=== Begin Enclosure ===

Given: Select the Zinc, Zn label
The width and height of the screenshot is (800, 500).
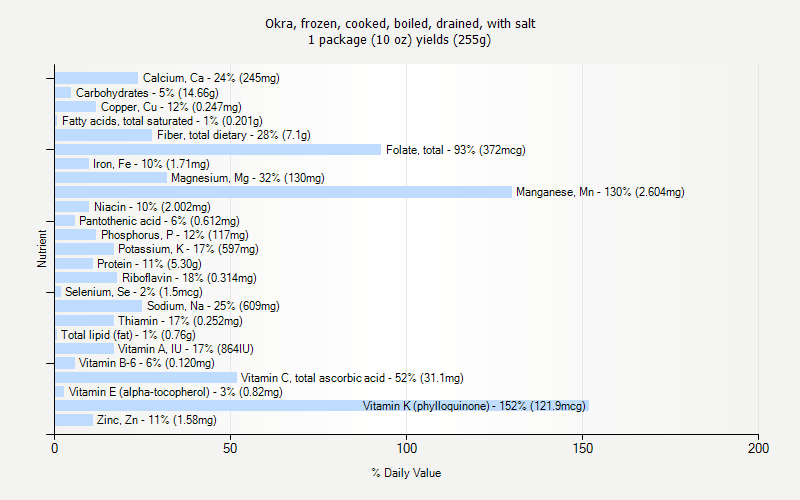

=== End Enclosure ===
=== Begin Enclosure ===

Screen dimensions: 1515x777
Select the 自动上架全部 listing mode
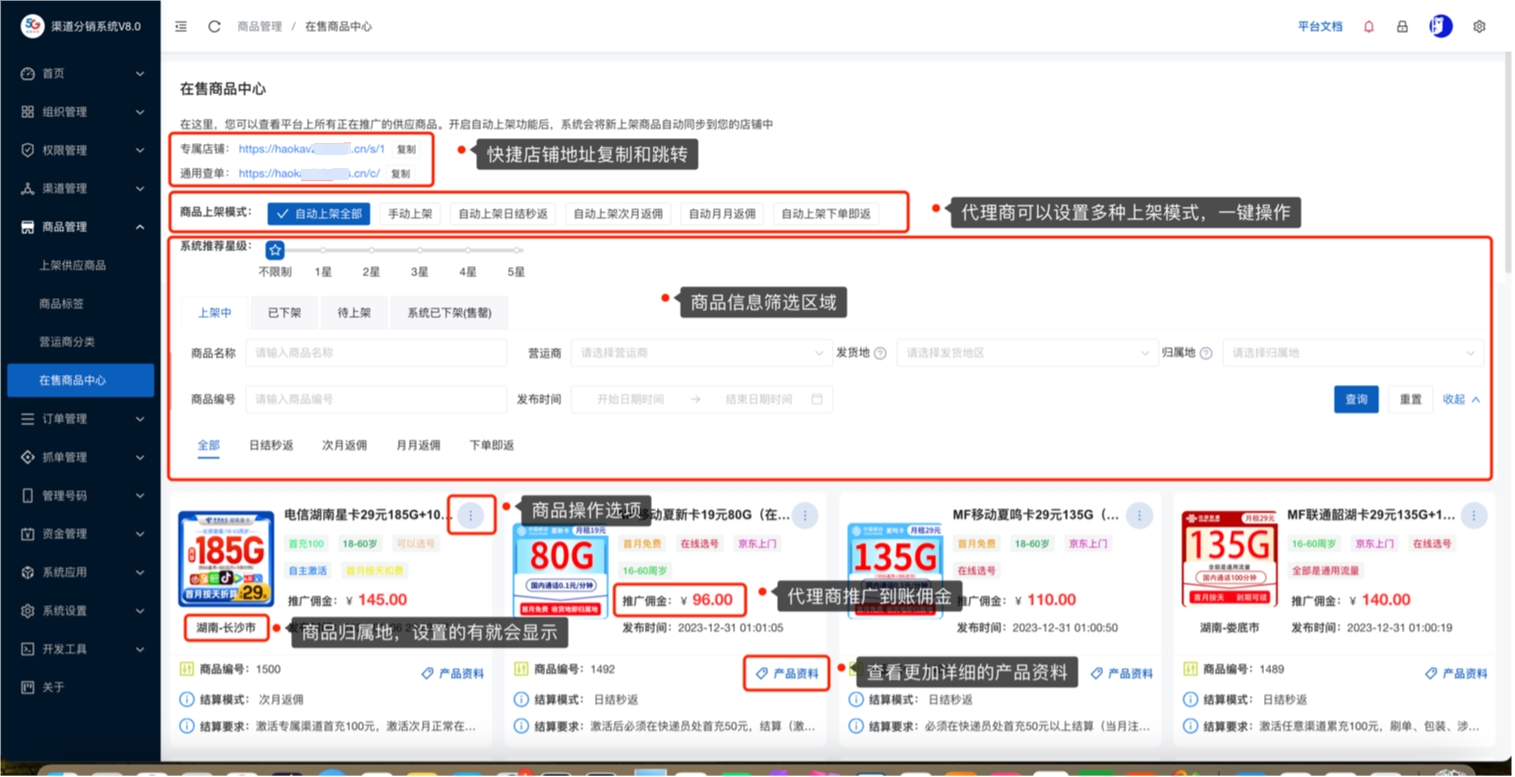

=== End Enclosure ===
=== Begin Enclosure ===

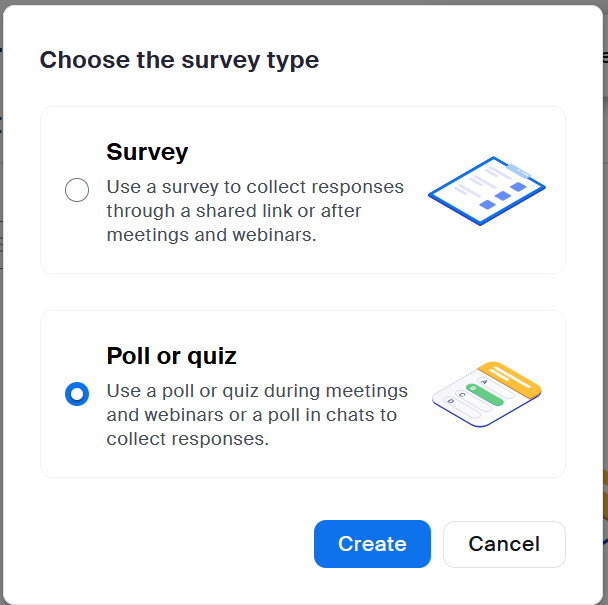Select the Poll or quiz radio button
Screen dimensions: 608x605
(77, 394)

=== End Enclosure ===

WORK TO COMPLETE
Of all the entries above, output exactly the lines between the one holding "Given: Select the Zinc, Zn label" and the one holding "The width and", inclusive.

ANSWER SPACE
Given: Select the Zinc, Zn label
The width and height of the screenshot is (800, 500).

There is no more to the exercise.